* [INPUT MATERIAL]:

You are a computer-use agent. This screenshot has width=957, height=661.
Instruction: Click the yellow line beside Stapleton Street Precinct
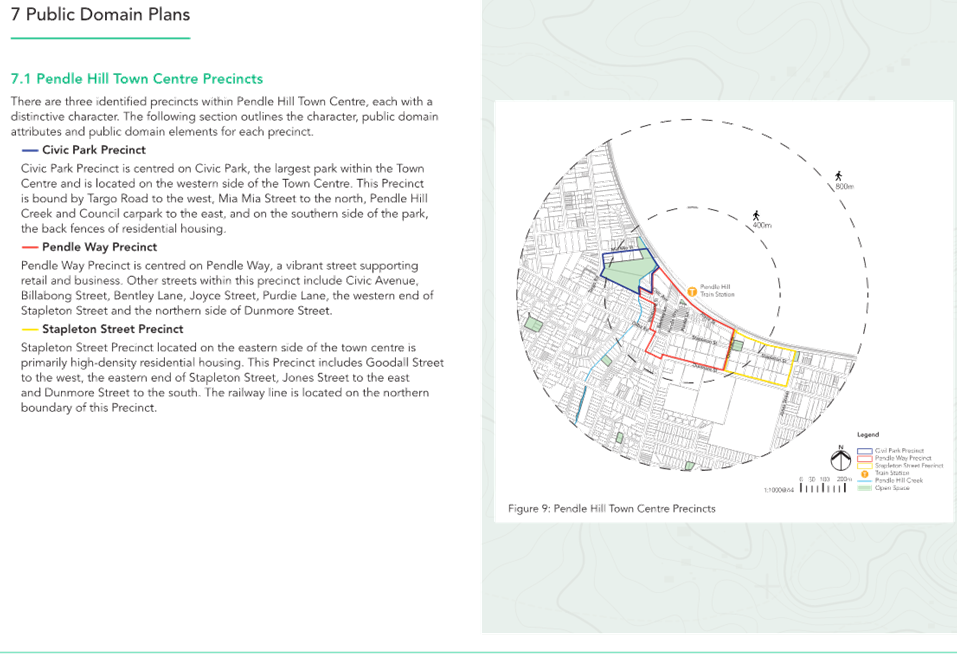pyautogui.click(x=29, y=329)
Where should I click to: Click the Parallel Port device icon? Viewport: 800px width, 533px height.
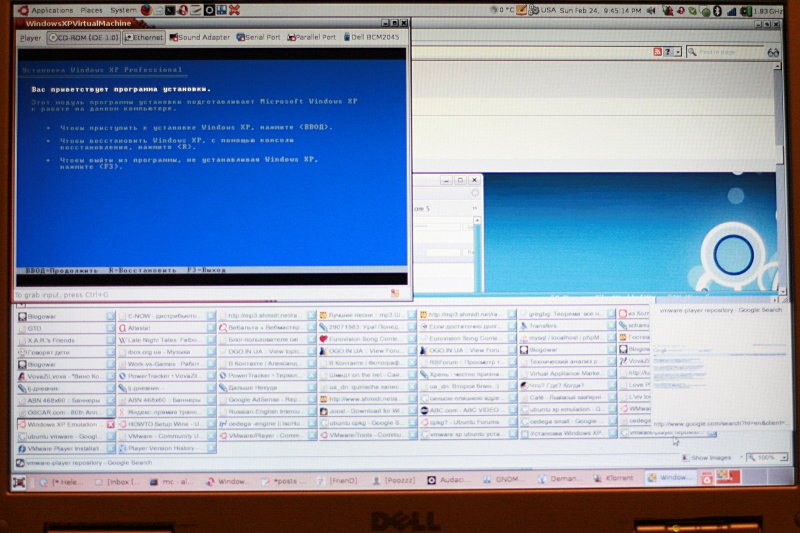313,38
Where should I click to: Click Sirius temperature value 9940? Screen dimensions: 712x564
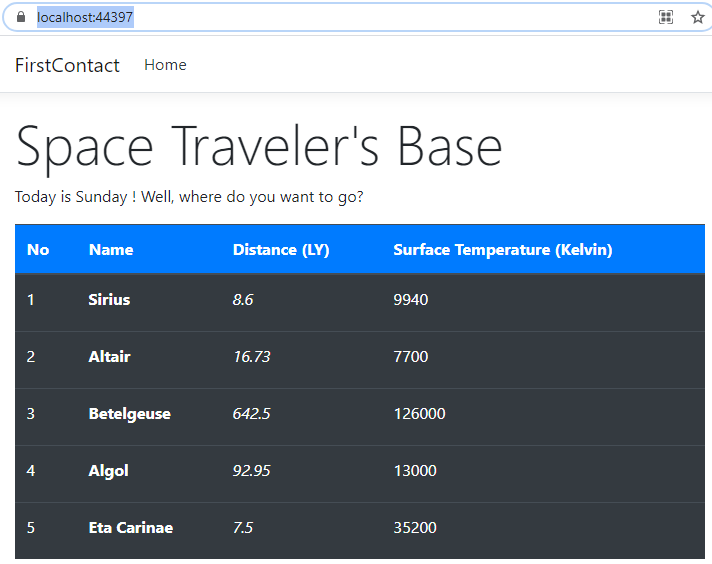pos(410,300)
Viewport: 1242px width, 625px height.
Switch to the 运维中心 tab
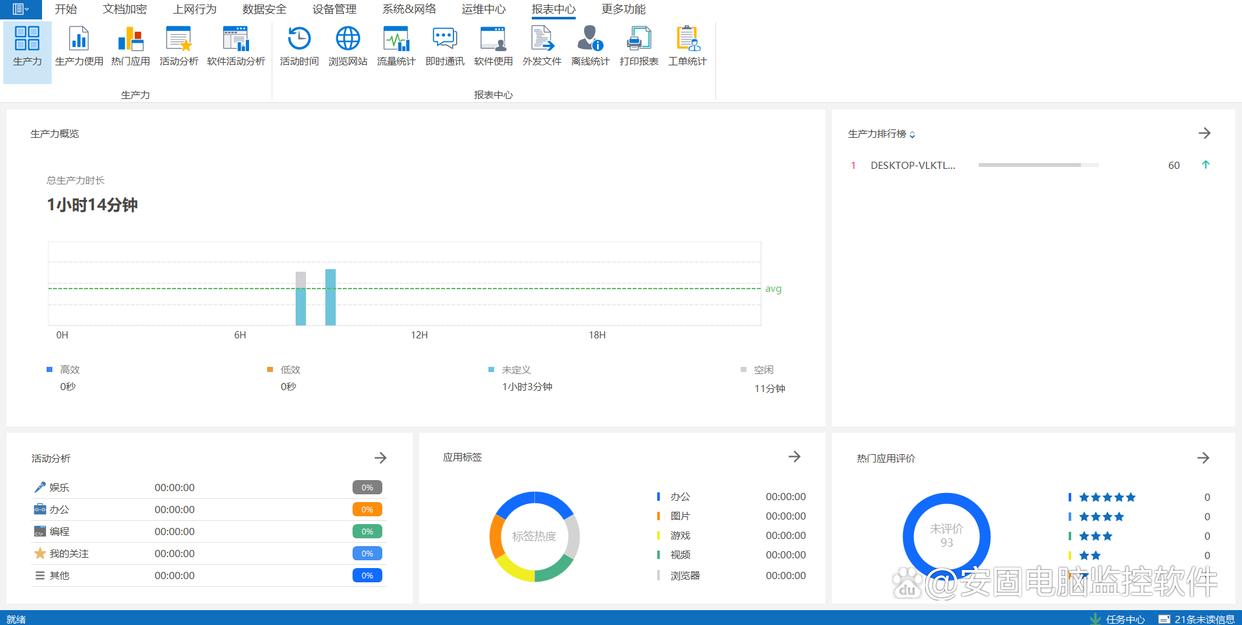coord(483,9)
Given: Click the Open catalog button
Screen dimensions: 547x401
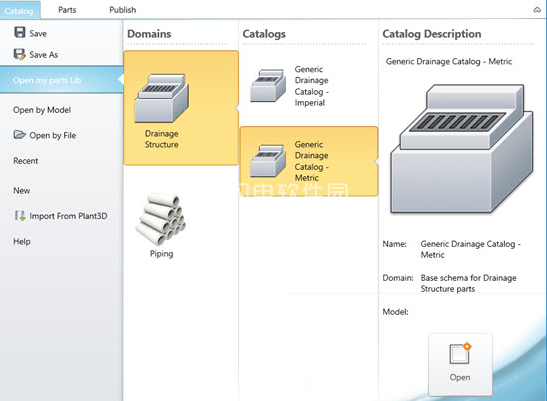Looking at the screenshot, I should 460,365.
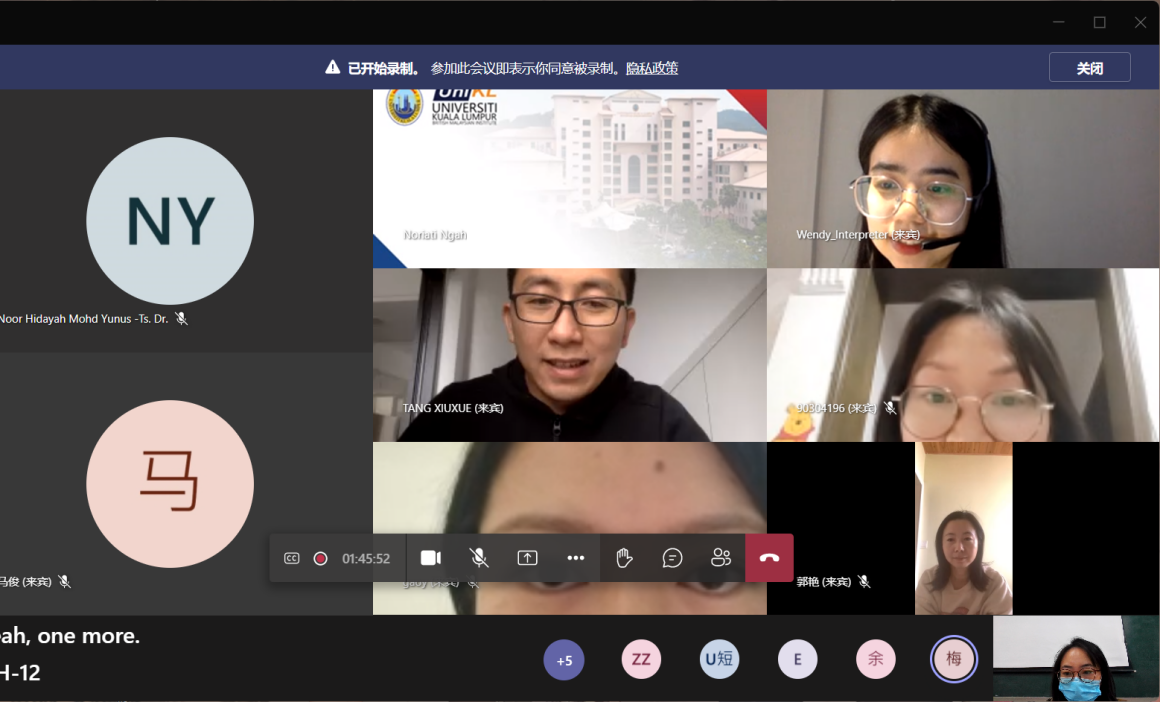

* [TASK DIRECTIONS]: Without the pictures, give every line above again exactly.

* [FINAL ANSWER]:
You are a computer-use agent. This screenshot has width=957, height=661.
Instruction: Click the yellow line beside Stapleton Street Precinct
pyautogui.click(x=29, y=329)
Where should I click to: Click the Parallel Port device icon? Viewport: 800px width, 533px height.
313,38
Where should I click to: Click Sirius temperature value 9940? Screen dimensions: 712x564
pos(410,300)
Viewport: 1242px width, 625px height.
Switch to the 运维中心 tab
coord(483,9)
Given: Click the Open catalog button
Screen dimensions: 547x401
Looking at the screenshot, I should 460,365.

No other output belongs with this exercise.